- Extracted information:
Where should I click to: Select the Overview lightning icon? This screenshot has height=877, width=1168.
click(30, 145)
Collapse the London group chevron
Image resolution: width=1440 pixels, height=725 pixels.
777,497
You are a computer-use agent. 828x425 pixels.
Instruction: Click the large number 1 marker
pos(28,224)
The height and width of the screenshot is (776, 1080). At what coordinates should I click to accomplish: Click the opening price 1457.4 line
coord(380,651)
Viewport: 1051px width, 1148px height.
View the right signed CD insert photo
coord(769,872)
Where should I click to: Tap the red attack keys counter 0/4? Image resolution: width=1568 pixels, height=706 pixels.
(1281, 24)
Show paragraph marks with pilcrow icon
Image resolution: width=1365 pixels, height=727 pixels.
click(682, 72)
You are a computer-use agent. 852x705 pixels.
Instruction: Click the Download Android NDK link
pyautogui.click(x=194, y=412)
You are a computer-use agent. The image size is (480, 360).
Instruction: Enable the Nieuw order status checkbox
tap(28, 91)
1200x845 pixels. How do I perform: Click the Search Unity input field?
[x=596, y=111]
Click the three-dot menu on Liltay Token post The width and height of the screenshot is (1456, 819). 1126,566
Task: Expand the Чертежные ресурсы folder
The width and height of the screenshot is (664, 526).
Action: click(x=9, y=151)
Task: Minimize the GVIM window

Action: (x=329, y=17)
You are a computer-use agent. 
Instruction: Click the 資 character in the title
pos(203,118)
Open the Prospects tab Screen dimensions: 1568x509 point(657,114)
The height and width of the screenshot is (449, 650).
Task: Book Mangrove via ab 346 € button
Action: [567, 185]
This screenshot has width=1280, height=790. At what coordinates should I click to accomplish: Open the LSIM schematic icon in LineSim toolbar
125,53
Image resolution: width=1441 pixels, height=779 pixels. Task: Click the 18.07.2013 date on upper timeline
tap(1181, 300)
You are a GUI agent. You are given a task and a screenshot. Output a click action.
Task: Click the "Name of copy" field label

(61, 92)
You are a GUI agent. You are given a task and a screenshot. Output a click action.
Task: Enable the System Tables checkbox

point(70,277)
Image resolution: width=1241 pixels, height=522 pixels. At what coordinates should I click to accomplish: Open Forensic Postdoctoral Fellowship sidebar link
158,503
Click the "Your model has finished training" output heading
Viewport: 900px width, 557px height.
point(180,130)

- Task: Please go over the data above and copy each line with "computer" in it.

- Result of this task:
You are a computer-use agent. 828x425 pixels.
You are a computer-use agent. 852x705 pixels.
You are a computer-use agent. The image size is (480, 360).
You are a computer-use agent. 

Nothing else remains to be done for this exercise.